(Supplied information begins)

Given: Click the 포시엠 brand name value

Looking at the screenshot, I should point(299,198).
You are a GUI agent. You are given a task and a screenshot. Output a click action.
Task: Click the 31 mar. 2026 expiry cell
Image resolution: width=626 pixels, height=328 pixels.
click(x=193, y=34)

(Supplied information ends)

Brief
Exact copies of the lines from the one containing "Task: Click the 31 mar. 2026 expiry cell" through the final line of the records are all the answer should hold.

Problem solution
Task: Click the 31 mar. 2026 expiry cell
Image resolution: width=626 pixels, height=328 pixels.
click(x=193, y=34)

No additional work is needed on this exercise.